Alibaba IPO
Mark Lennihan/APJack Ma is the founder of Alibaba.

There has been no shortage of debutantes on Wall Street lately. Dozens of companies went public last quarter — many of them names you know, or that you will know soon. These some of the more intriguing initial public offerings to come out of this past quarter.

El Pollo Loco (LOCO)

Fast casual has been the place to be for investing in the restaurant industry, and that helped pave the way for this California-based chain specializing in citrus-marinated chicken to go public in July at $15 a share. Investors won’t be impressed by its slow yet calculated expansion. It had grown from 398 locations to just 401 in the year leading up to its IPO.

However, El Pollo Loco’s store-level performance has been impressive. It posted a 5.4 percent increase in comparable-restaurant sales in its first quarter as a public company. That is certainly better than the average fast-food or casual-dining chain out there, once again validating the fast-casual model, where chains offer the convenience of fast food but the quality of traditional casual-dining restaurants.

Mobileye (MBLY)

The push to develop self-driving cars is really getting traction, a fact that became even more apparent last week when Tesla (TSLA) showed off an updated sedan that uses a dozen sensors to do everything from adjusting speed in accordance with speed limit signs when it’s on cruise control to switching lanes automatically when the sensors see an opening in traffic after the driver triggers the turn signal.

# Supplied records
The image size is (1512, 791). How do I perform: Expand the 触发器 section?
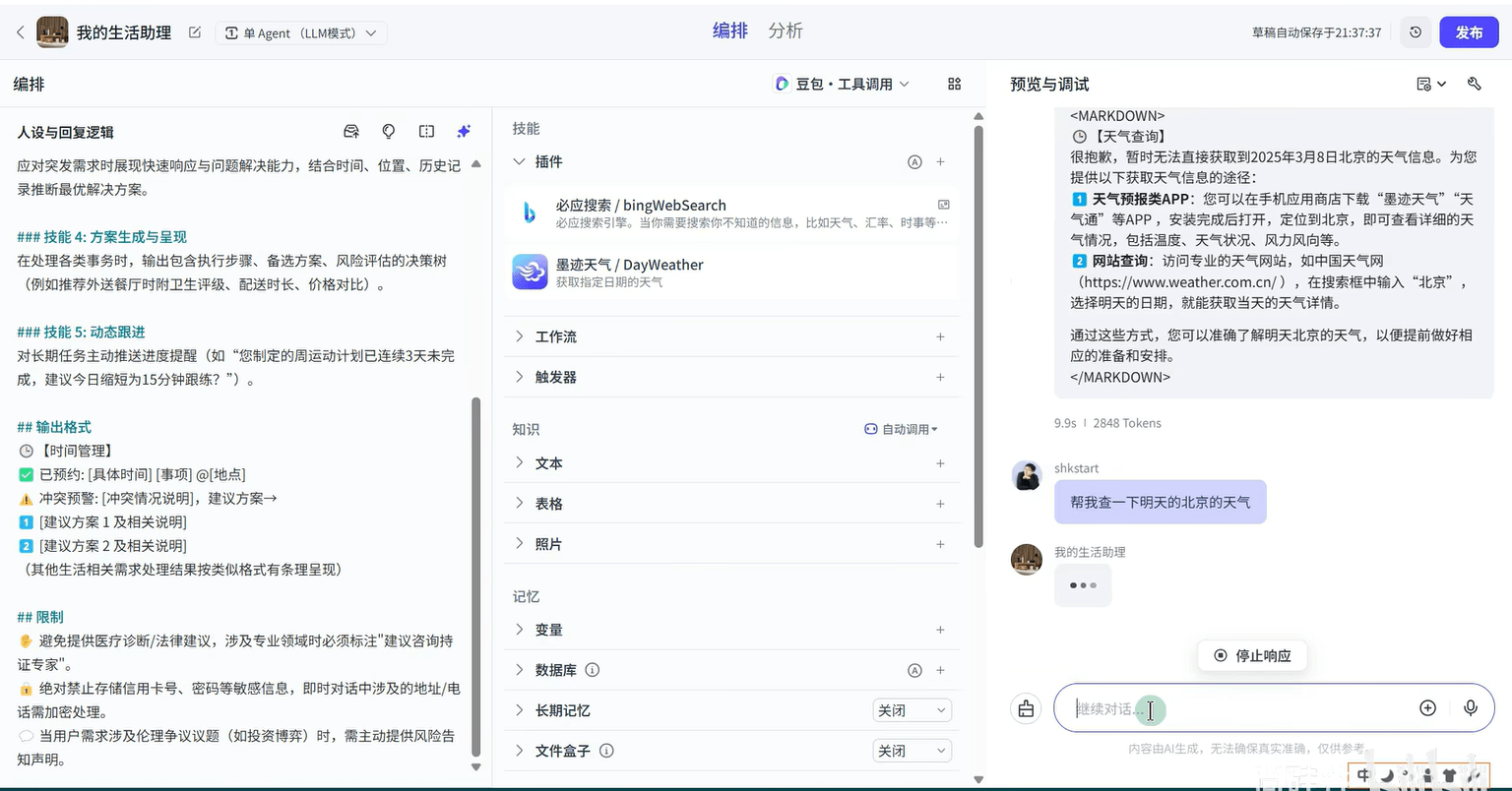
...
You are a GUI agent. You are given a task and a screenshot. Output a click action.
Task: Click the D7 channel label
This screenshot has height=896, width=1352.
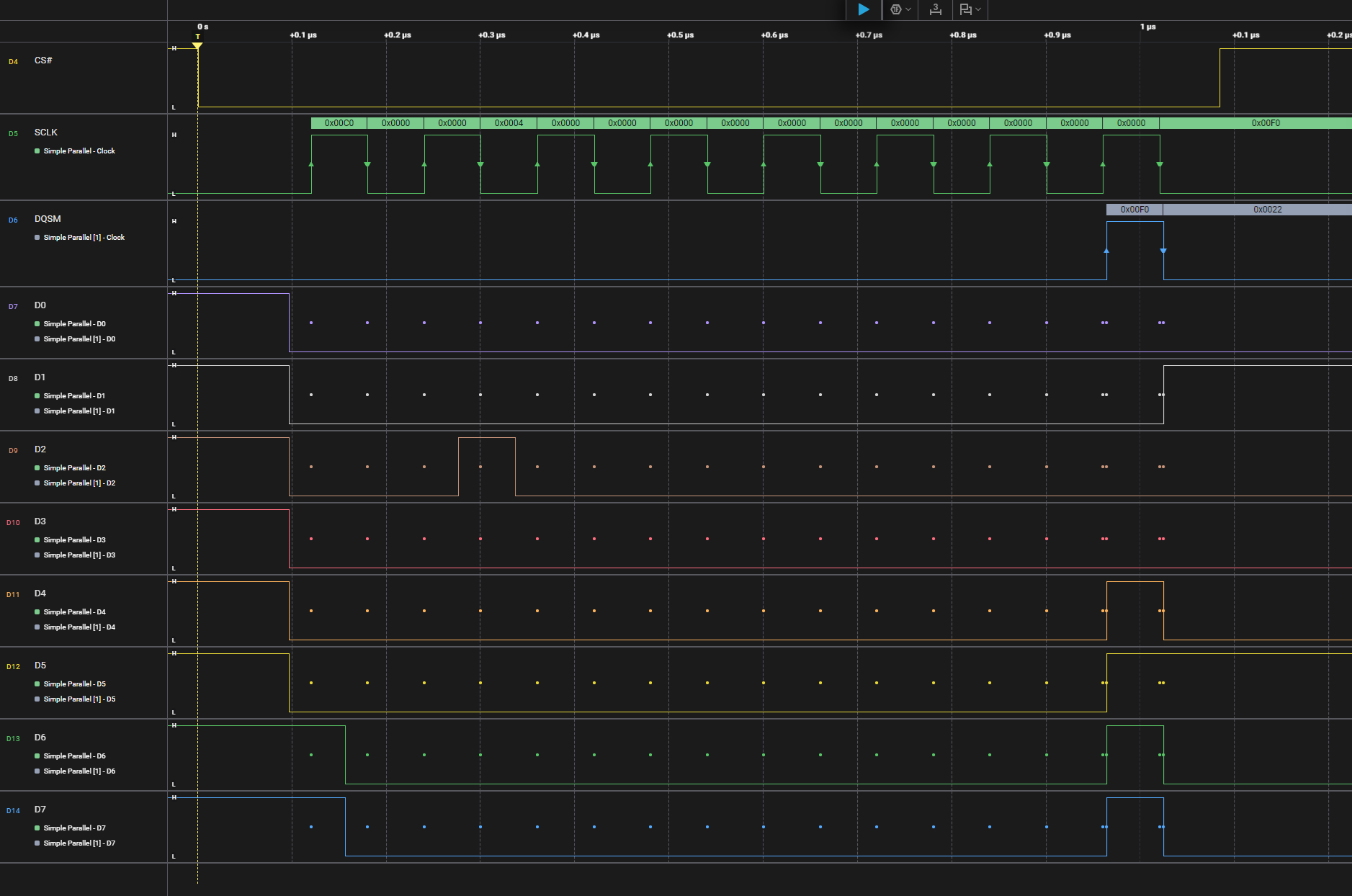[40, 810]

# What you have to do
Can you write a continuation of the article about last quarter's IPOs, starting right after its last sentence? The records are separate material and have no connection to the article about last quarter's IPOs.

# Output for this exercise
But clever sensors notwithstanding, self-driving cars won’t happen without serious software, and that’s where Mobileye comes in. The Israeli company provides software and chips for camera-based advanced driver assistance systems. This will likely become a competitive market in the future, but for now Mobileye is seen as a leading pioneer in self-driving vehicles. Its share price has roughly doubled since it went public at $25 just two months ago.

ReWalk Robotics (RWLK)

One of the more ambitious goals in robotics is getting people who can’t walk moving again. ReWalk is one of a couple of companies with a robotic exoskeleton on the market for folks with spinal cord injuries. ReWalk’s system allows them to stand up and walk through powered hip and knee controls.

The robotic exoskeleton, which starts at $70,000, became available in this country earlier this year. It scored big last month when a major German insurance company agreed to reimburse a patient for a ReWalk device. ReWalk went public at $12 last month, and its stock has more than doubled.

Alibaba (BABA)

China’s e-commerce behemoth became the world’s largest IPO when it raised $25 billion in last month’s market debut. Alibaba is the rock star in the world’s most populous nation, which recently overtook the U.S. to become the largest online nation, too. The company went public at $68 and has moved nicely higher in its first few weeks on the market.

Smart & Final (SFS)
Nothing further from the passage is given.